*INSTRUCTIONS TO FOLLOW*.
Reproduce the full text on state climate policy below, word for word, from its opening line through the end of the "Progress to Date" section.

Now more than
ever, it is essential that we develop an effective strategy to address
climate change and transition our economy to sustainable sources of
energy. Like many of you, I have watched with dismay and disbelief at
the federal retreat on climate change policy. These changes, if not
reversed by the courts or the next Administration, will be tremendously
detrimental to our environment on a global scale. Specifically, the
current administration not only denies the existence of climate change,
but has repealed the Clean Power Plan, which was President Obama’s
carefully designed approach to allow the United States to meet the goals
of the Paris Climate Accord. This federal failure of leadership only
makes it more important that we take action on a state level to combat
climate change. And so, this session I prioritized the environment both
in the legislation that I personally filed, as well as in legislation
that I am co-sponsoring. I filed several bills in this area, with goals
ranging from increasing renewable energy, to providing for cleaner
transportations systems, and reducing waste. With the ever-growing
threat of climate change, it is time to move forward in implementing new
and bold policies.
Progress to Date
It is important to note that Massachusetts has already made important progress on environmental issues. In the last few years, the Legislature has increased the Renewable Portfolio Standard (RPS), doubling the rate of increase in the RPS over the next decade. The RPS is a state law that places an affirmative requirement on the suppliers of electricity, such as Investor Owned Utilities (IOUs), to purchase a specific amount of their total energy mix from renewable energy sources. The Legislature also has passed an important law relating to repairing gas leaks, which will require utilities to report the company’s “lost and unaccounted gas” for the last year to the Department of Public Utilities. This, in turn, builds on previous legislation that requires utilities to report (i) how many gas leaks they have, (ii) their level of severity based on risk and environmental damage, and (iii) their plan to repair those leaks. In addition, energy storage, a huge issue for the development of clean energy, also received a boost in recent state law. Last session we passed a bill aiming at increasing energy storage by establishing an energy storage target of 1000 MW to be achieved by December 2025. And the recent energy law passed in 2018 specifically incentivized wind energy, an area in which Massachusetts is poised to take great strides.

*DATA RECORDS*.

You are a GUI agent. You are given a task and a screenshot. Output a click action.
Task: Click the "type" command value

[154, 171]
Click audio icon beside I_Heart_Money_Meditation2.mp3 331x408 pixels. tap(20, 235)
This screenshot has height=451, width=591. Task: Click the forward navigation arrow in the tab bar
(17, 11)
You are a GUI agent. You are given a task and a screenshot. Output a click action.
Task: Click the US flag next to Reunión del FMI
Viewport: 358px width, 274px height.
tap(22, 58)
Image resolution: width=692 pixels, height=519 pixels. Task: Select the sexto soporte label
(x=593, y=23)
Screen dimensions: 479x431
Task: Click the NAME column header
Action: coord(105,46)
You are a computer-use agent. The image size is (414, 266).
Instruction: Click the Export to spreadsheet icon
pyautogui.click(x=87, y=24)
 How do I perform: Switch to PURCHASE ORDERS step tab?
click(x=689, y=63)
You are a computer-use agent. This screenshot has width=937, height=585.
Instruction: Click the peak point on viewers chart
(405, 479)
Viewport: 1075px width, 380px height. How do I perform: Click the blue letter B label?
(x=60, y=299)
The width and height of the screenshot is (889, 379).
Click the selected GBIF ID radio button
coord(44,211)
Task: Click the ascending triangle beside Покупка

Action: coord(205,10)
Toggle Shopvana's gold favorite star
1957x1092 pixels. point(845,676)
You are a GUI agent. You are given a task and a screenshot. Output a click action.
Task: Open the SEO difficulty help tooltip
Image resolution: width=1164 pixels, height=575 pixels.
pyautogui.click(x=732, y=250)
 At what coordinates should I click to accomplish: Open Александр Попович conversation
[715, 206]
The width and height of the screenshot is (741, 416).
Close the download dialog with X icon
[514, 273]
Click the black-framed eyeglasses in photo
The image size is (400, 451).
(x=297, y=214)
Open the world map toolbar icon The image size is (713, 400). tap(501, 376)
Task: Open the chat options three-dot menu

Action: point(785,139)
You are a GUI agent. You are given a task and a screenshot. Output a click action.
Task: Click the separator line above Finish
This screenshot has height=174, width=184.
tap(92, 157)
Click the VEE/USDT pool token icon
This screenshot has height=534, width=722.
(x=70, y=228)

*SOLUTION BELOW*.
Now more than
ever, it is essential that we develop an effective strategy to address
climate change and transition our economy to sustainable sources of
energy. Like many of you, I have watched with dismay and disbelief at
the federal retreat on climate change policy. These changes, if not
reversed by the courts or the next Administration, will be tremendously
detrimental to our environment on a global scale. Specifically, the
current administration not only denies the existence of climate change,
but has repealed the Clean Power Plan, which was President Obama’s
carefully designed approach to allow the United States to meet the goals
of the Paris Climate Accord. This federal failure of leadership only
makes it more important that we take action on a state level to combat
climate change. And so, this session I prioritized the environment both
in the legislation that I personally filed, as well as in legislation
that I am co-sponsoring. I filed several bills in this area, with goals
ranging from increasing renewable energy, to providing for cleaner
transportations systems, and reducing waste. With the ever-growing
threat of climate change, it is time to move forward in implementing new
and bold policies.
Progress to Date
It is important to note that Massachusetts has already made important progress on environmental issues. In the last few years, the Legislature has increased the Renewable Portfolio Standard (RPS), doubling the rate of increase in the RPS over the next decade. The RPS is a state law that places an affirmative requirement on the suppliers of electricity, such as Investor Owned Utilities (IOUs), to purchase a specific amount of their total energy mix from renewable energy sources. The Legislature also has passed an important law relating to repairing gas leaks, which will require utilities to report the company’s “lost and unaccounted gas” for the last year to the Department of Public Utilities. This, in turn, builds on previous legislation that requires utilities to report (i) how many gas leaks they have, (ii) their level of severity based on risk and environmental damage, and (iii) their plan to repair those leaks. In addition, energy storage, a huge issue for the development of clean energy, also received a boost in recent state law. Last session we passed a bill aiming at increasing energy storage by establishing an energy storage target of 1000 MW to be achieved by December 2025. And the recent energy law passed in 2018 specifically incentivized wind energy, an area in which Massachusetts is poised to take great strides.